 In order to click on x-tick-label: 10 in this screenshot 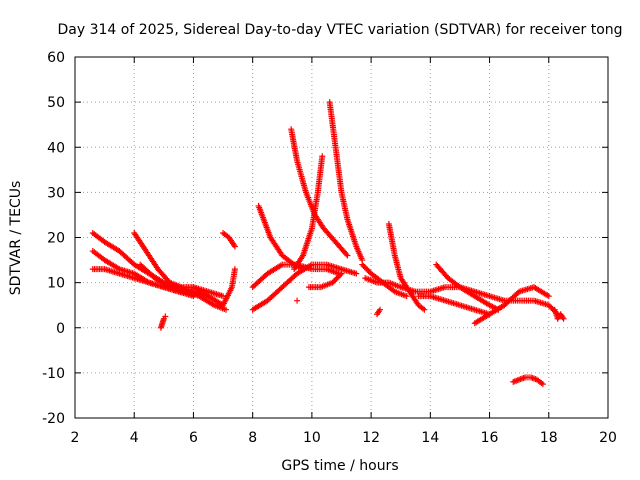, I will do `click(312, 438)`.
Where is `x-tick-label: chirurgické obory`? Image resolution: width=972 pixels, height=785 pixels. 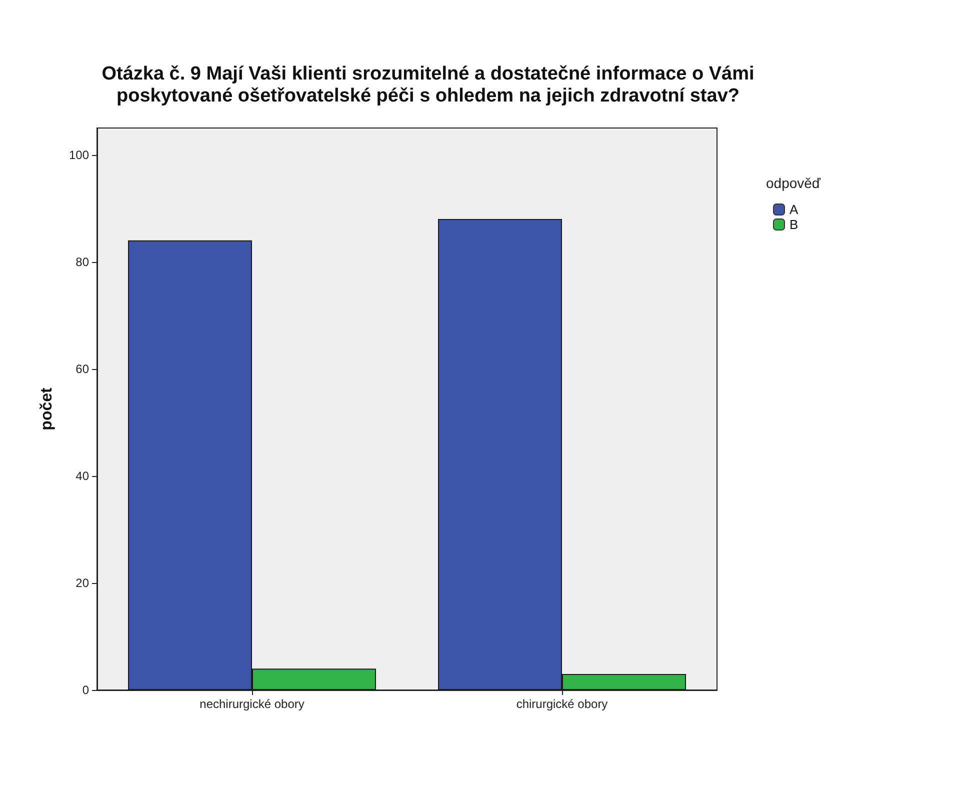 x-tick-label: chirurgické obory is located at coordinates (562, 704).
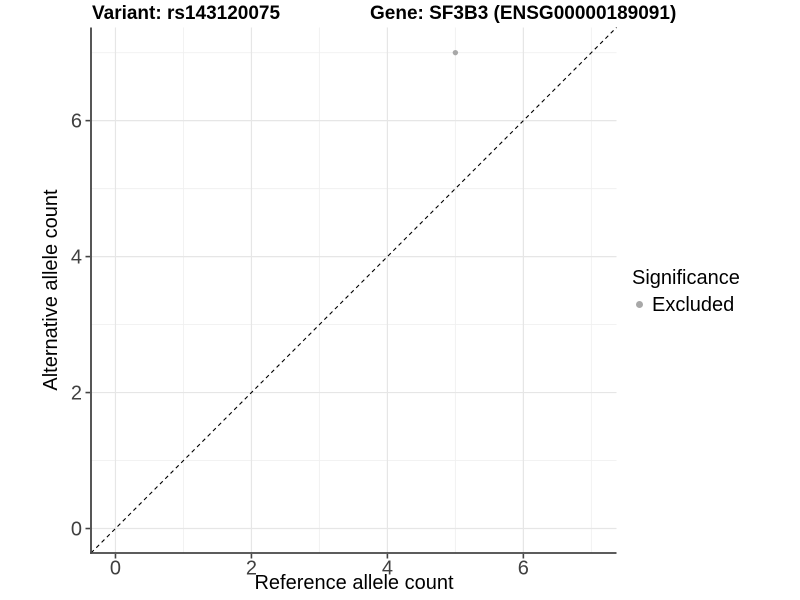 This screenshot has height=600, width=800. What do you see at coordinates (51, 290) in the screenshot?
I see `y-axis-title: Alternative allele count` at bounding box center [51, 290].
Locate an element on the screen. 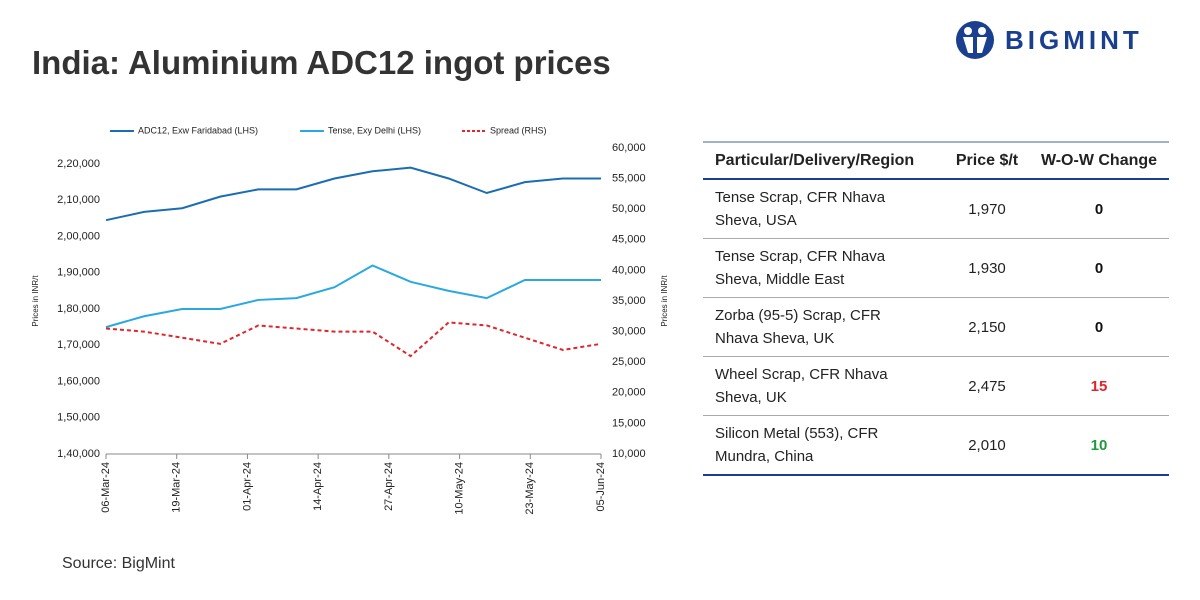 The width and height of the screenshot is (1200, 600). x-tick-label: 19-Mar-24 is located at coordinates (177, 488).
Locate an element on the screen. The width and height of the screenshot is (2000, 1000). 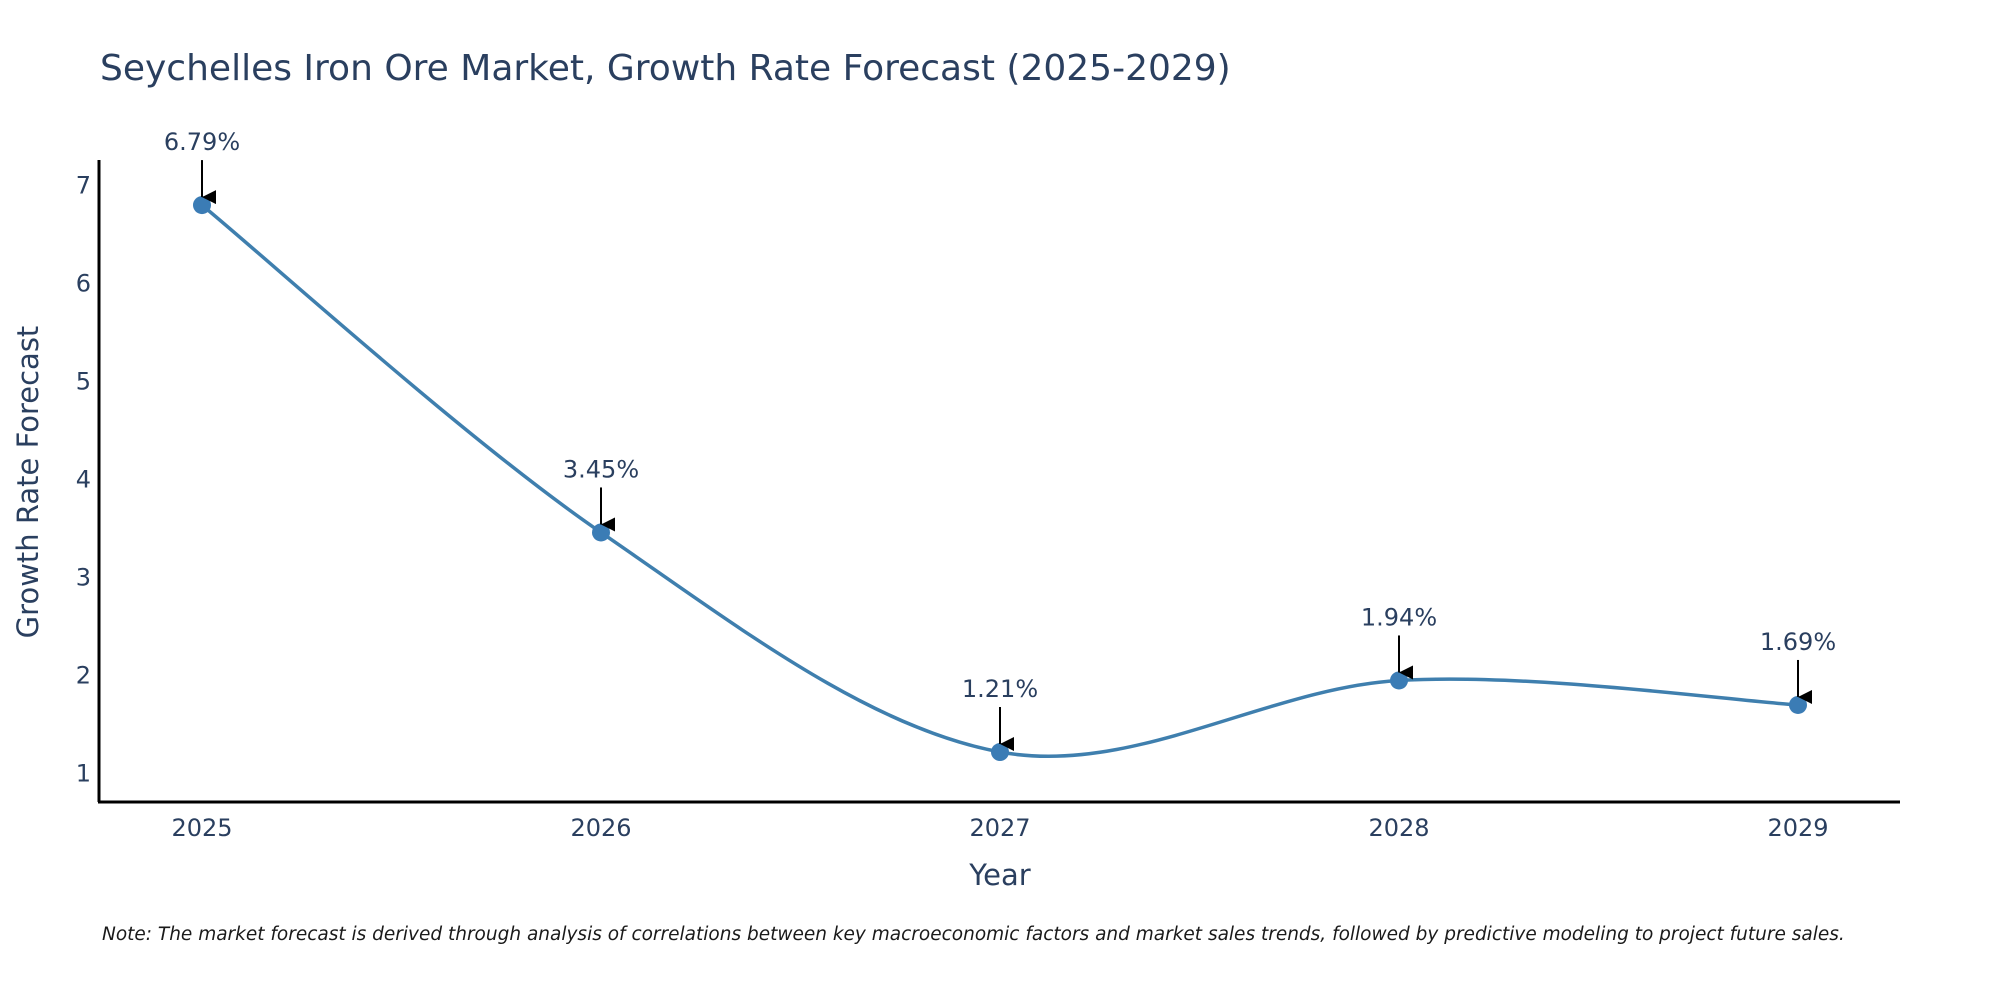
y-tick-label: 1 is located at coordinates (84, 774).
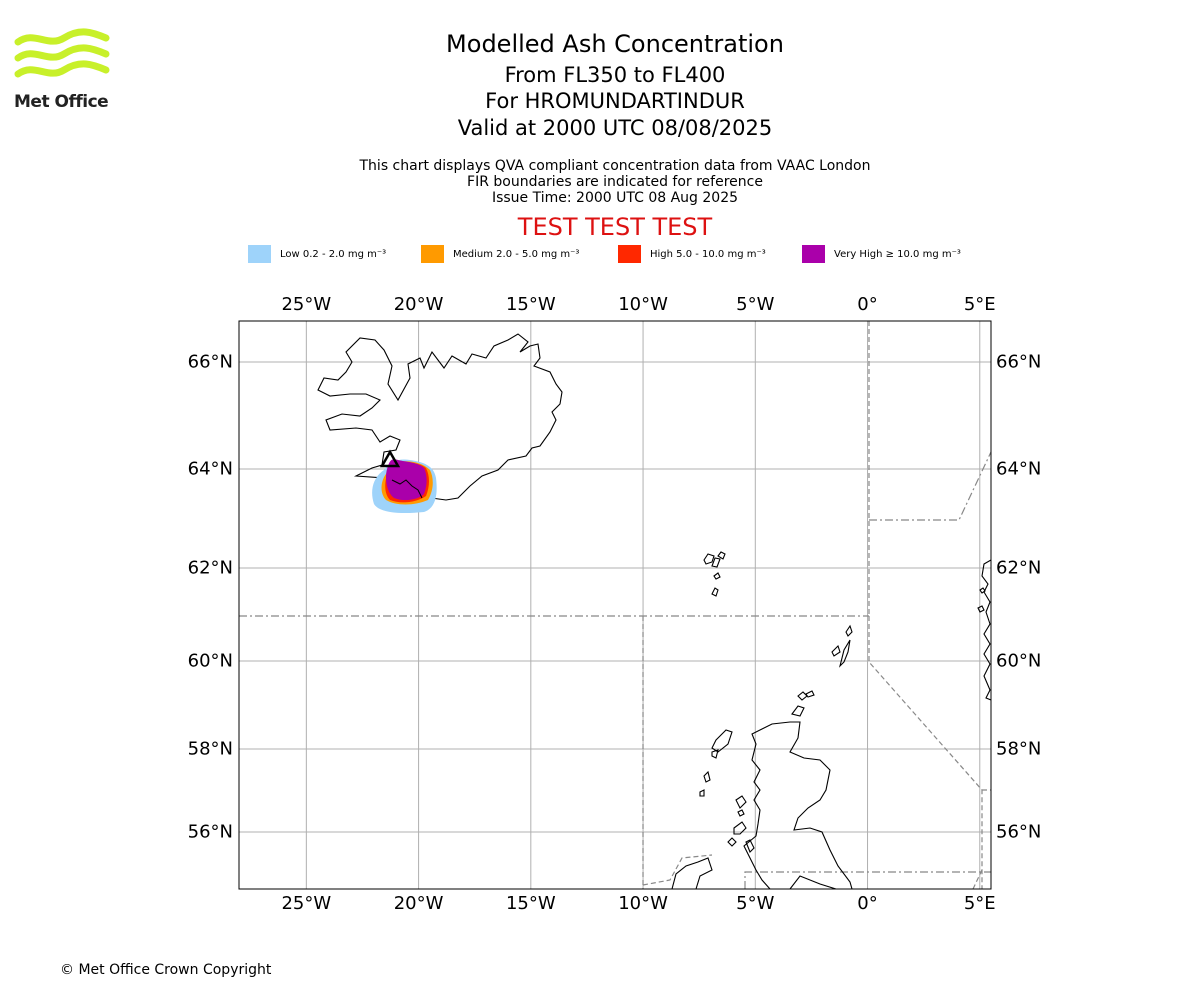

☆ ☆ ☆

Please quote the stretch of the listing from the line containing "Locate an element on the screen. The" through the end of the listing, leaving out the pictures.

> **Exercise result**:
Locate an element on the screen. The width and height of the screenshot is (2000, 1000). 
y-tick-label: 1 is located at coordinates (84, 774).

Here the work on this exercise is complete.